### [Extracted information]
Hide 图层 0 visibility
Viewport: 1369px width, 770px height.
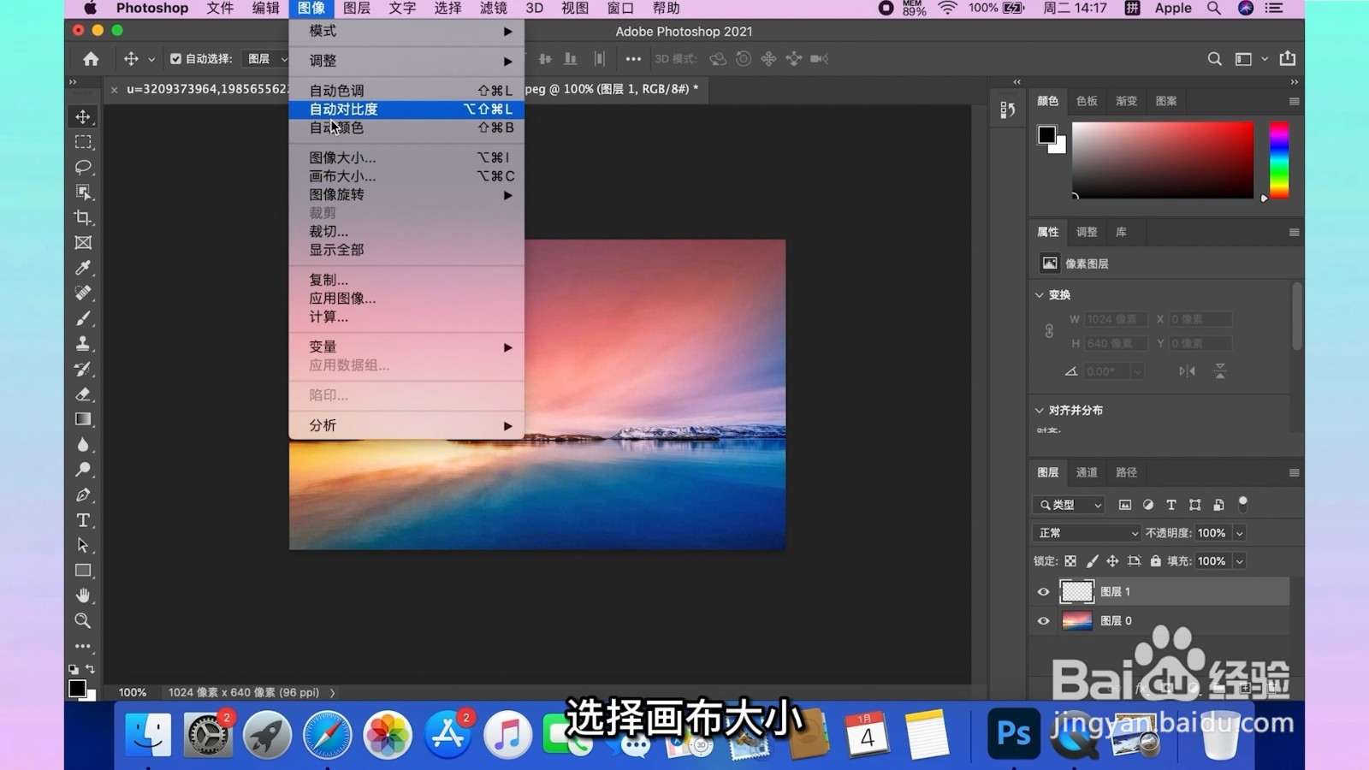[1043, 620]
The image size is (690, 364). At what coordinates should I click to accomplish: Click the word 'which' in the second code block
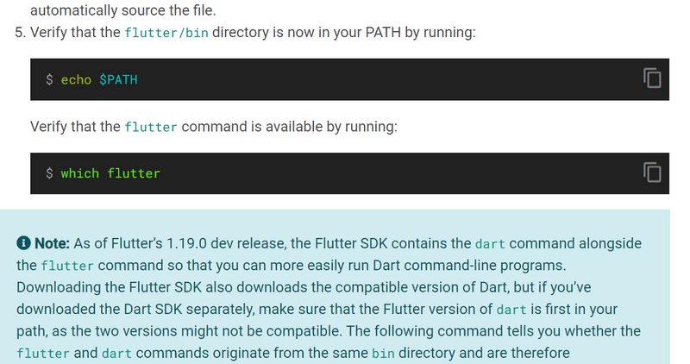click(79, 173)
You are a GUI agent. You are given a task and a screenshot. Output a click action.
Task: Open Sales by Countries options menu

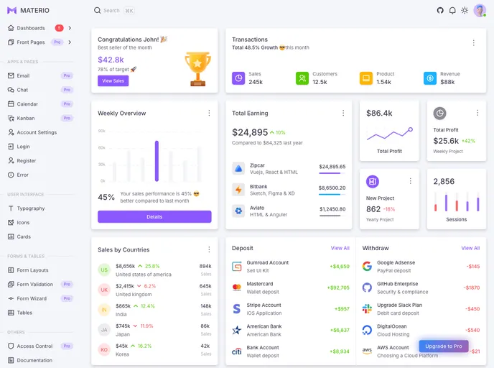point(209,249)
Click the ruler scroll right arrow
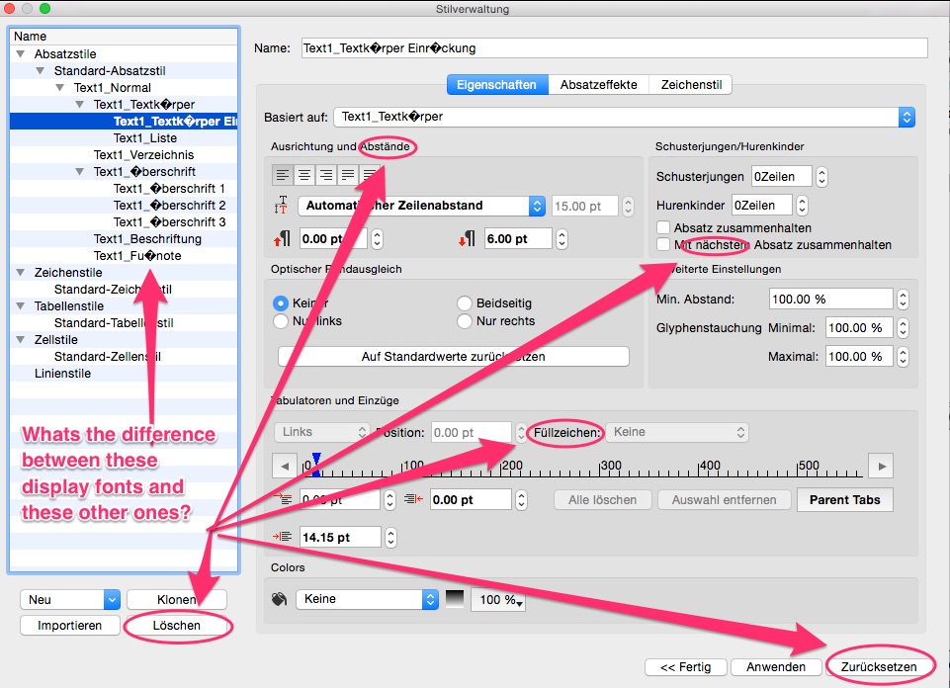Image resolution: width=950 pixels, height=688 pixels. point(880,467)
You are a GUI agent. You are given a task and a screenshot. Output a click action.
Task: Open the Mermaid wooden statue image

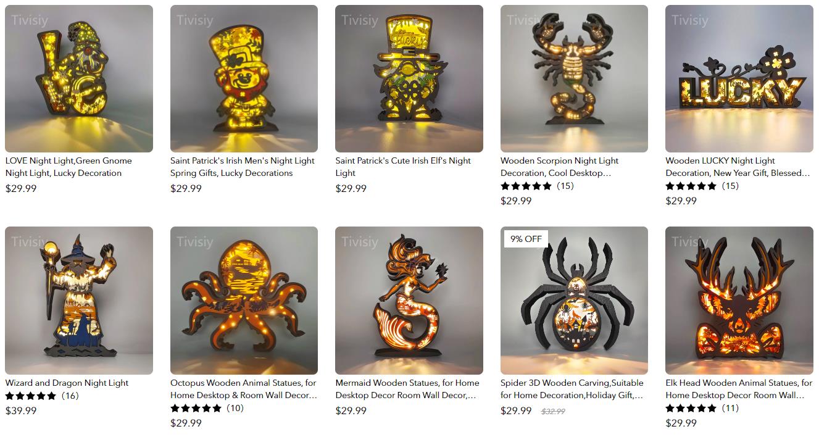click(409, 301)
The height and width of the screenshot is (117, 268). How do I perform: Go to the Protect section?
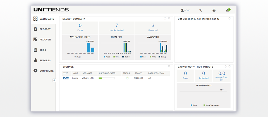tap(45, 29)
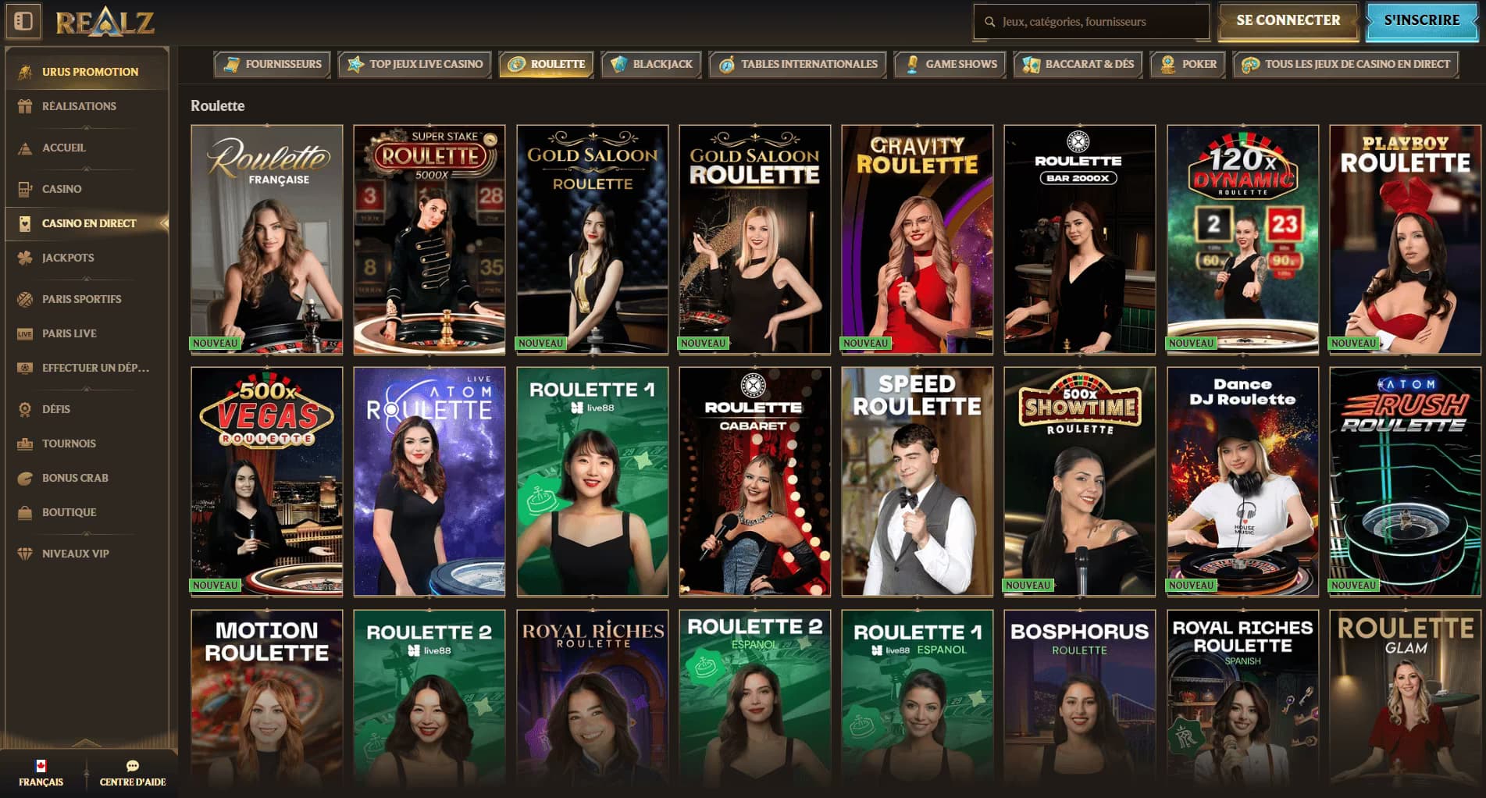Open the Boutique section
The image size is (1486, 798).
(x=26, y=512)
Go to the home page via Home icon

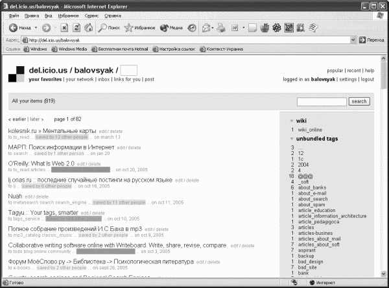(x=89, y=28)
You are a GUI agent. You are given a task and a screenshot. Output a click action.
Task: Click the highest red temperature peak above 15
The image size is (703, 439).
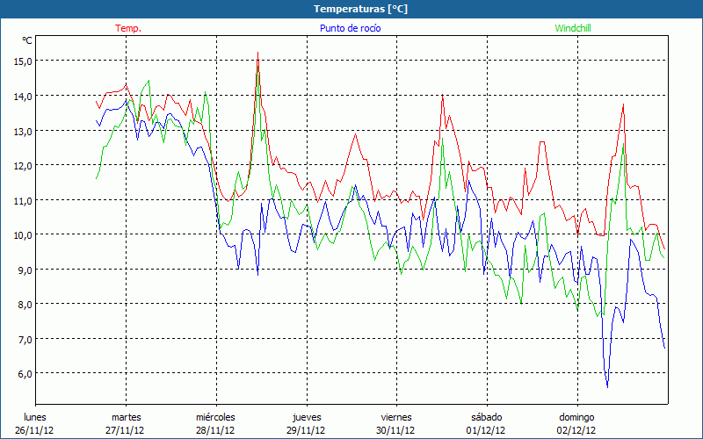[x=257, y=53]
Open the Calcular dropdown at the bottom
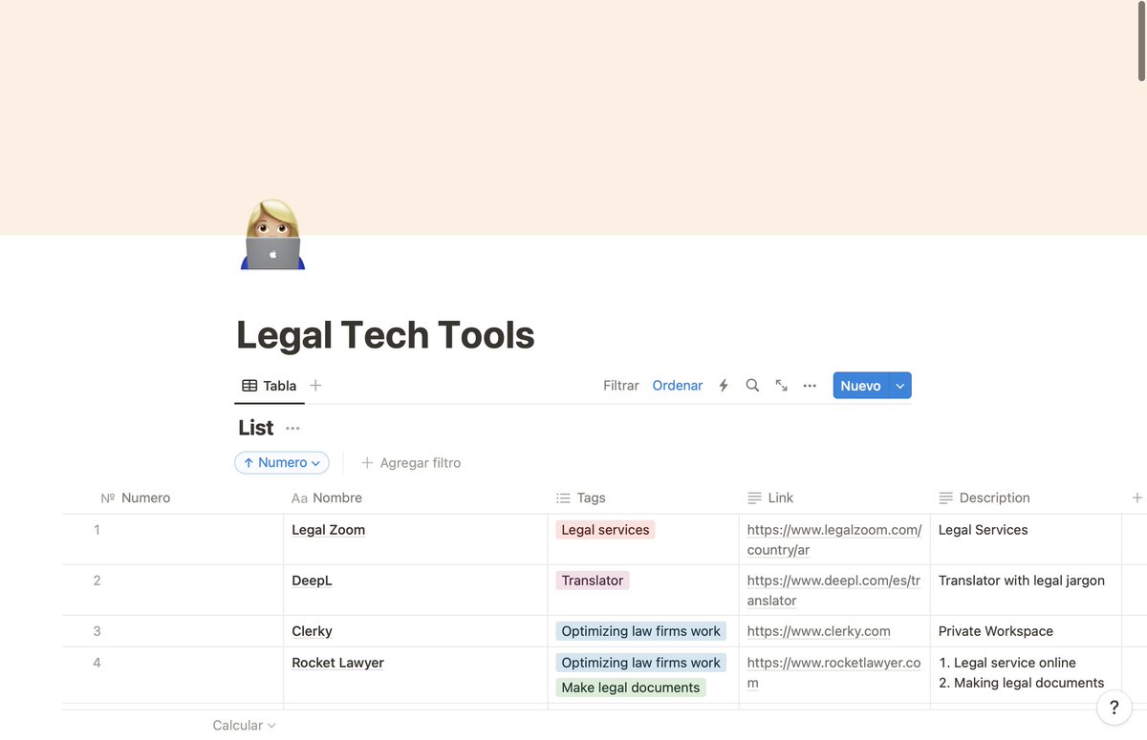Image resolution: width=1147 pixels, height=740 pixels. (243, 725)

### [Exercise prompt]
Can you pull out the text of every item above, word for word, and leave out the pictures?

### [Solution for this task]
Hide 图层 0 visibility
Viewport: 1369px width, 770px height.
[1043, 620]
The image size is (690, 364). At what coordinates should I click to accomplish: Click the word 'which' in the second code block
click(79, 173)
You are a GUI agent. You are given a task and a screenshot. Output a click action.
Task: Open Sales by Countries options menu

point(209,249)
Click the ruler scroll right arrow
Image resolution: width=950 pixels, height=688 pixels. point(880,467)
You are a GUI agent. You are given a task and a screenshot. Output a click action.
Task: Open the Mermaid wooden statue image

click(409, 301)
The height and width of the screenshot is (117, 268). How do I perform: Go to the Protect section?
tap(45, 29)
Open the Boutique section
The image size is (1486, 798).
(x=26, y=512)
Go to the home page via Home icon

(x=89, y=28)
You are a GUI agent. You are given a task and a screenshot. Output a click action.
Task: Click the highest red temperature peak above 15
The image size is (703, 439).
[x=257, y=53]
Open the Calcular dropdown at the bottom
Image resolution: width=1147 pixels, height=740 pixels. (243, 725)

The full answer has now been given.